MOL Launches would have been conducted from Launch Complex 40 at the Cape Canaveral Air Force Station, and Space Launch Complex 6 at Vandenberg Air Force Base. In 1966, a test flight was launched from LC-40, using a Titan IIIC. It consisted of the Gemini B spacecraft, built from the spacecraft used for the Gemini 2 test flight, atop OPS 0855, a boilerplate MOL space station. Gemini B was released on a suborbital trajectory, and descended to Earth to test modifications made to the heat shield, and ensure that the access hatch would not affect its performance. OPS 0855 continued on to orbit. Early MOL stations would have only been staffed by a single crew, launched with the station. Later stations would have been designed to be resupplied, and support multiple crews, delivered by additional Gemini spacecraft, or derivatives.

The MOL program was cancelled on 10 June 1969, in favor of uncrewed reconnaissance satellites. Some systems developed for the program were later used on uncrewed missions, while the space suits which were under development were transferred to NASA. The Titan IIIM rocket which was to launch MOL never flew, but some of the upgrades that were built into it were later used to upgrade other Titan rockets — the stretched first and second stages became the Titan 34, which was used as the core of some later Titan IIIB flights, and on the Titan 34D. The seven-segment solid rocket boosters were later introduced on the Titan IV-A.

==Gemini Ferry==
Several Gemini Ferry spacecraft were proposed to provide transportation of crews and cargo to NASA and USAF space stations in low Earth orbit. NASA contracted McDonnell to conduct a study into what modifications would be needed to allow the Gemini spacecraft to support this. Three spacecraft were envisioned; a spacecraft to transport crew to the stations, a spacecraft with a cargo module for both crew and cargo delivery, and a dedicated uncrewed spacecraft to resupply the station every three or four months.

The studies looked at minimizing required modifications to the Gemini spacecraft. Three docking methods were considered. The first was use of the existing docking system used on Gemini-Agena missions. This would have allowed the mission to be accomplished with little modification to the Gemini spacecraft needed, however crew transfer could only have been accomplished by means of an extra-vehicular activity (EVA). Changes that would have been required included strengthening the nose, installing two solid rockets to be used for a separation burn, adding the necessary equipment to perform the transfer EVA, and providing provisions for flight to and from the station. The number of retro-rockets would have been increased from four to six.
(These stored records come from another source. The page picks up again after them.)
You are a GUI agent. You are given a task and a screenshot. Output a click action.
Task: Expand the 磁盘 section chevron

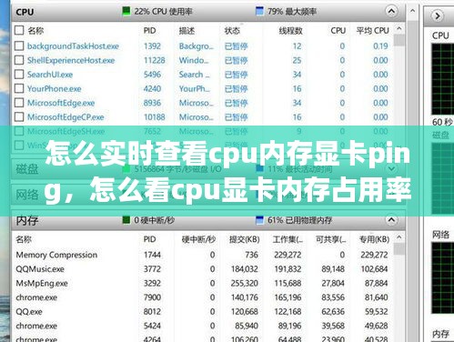pos(391,168)
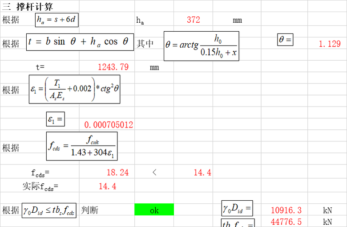Click the 14.4 value beside 实际fcds=
Screen dimensions: 347x227
[107, 186]
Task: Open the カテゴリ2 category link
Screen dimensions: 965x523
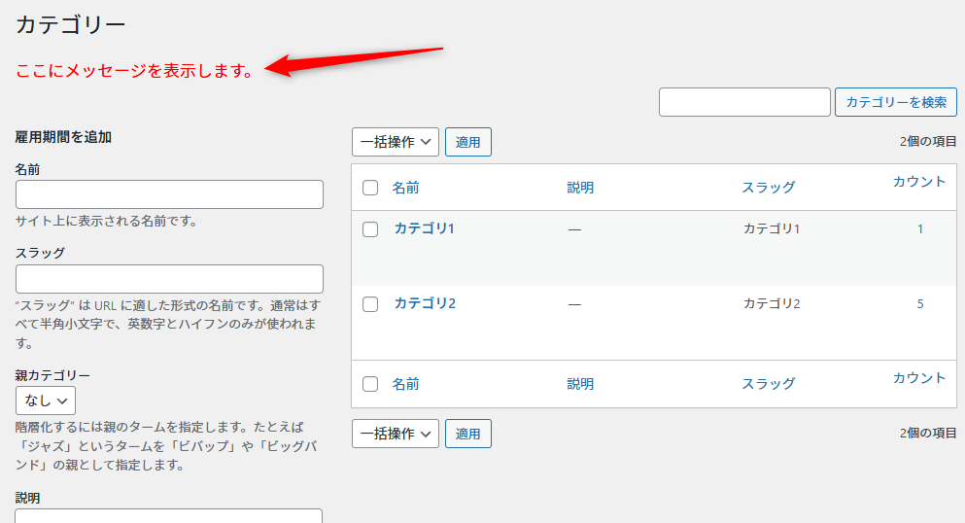Action: 425,303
A second method would have seen the spacecraft dock in the same way, but after docking, the spacecraft would be swung round and attached to the side of the space station. A tunnel would then have been placed over the Gemini's hatches, allowing the crew to transfer to the station without performing an EVA. Some modifications to the hatches would have been required. The final proposed docking method was to use a port mounted on the rear of the equipment module, which would have allowed the crew to transfer directly between the spacecraft and space station, through the docking port.

A modified version of the spacecraft was proposed, which would have included a cargo module attached to the back of a modified equipment module. The spacecraft would have approached the station, and docked backwards using a port on the rear of the cargo module. If one of the forward docking configurations had been used for the Gemini itself, the docking would have been controlled remotely from the station, with the Gemini then separating from the cargo module and flying around the station to dock normally on a different port. The rear-docking Gemini would have simply remained attached to the cargo module, with the crew boarding the station through it. Its docking would have been controlled by its own crew, from a station at the back of the cargo module.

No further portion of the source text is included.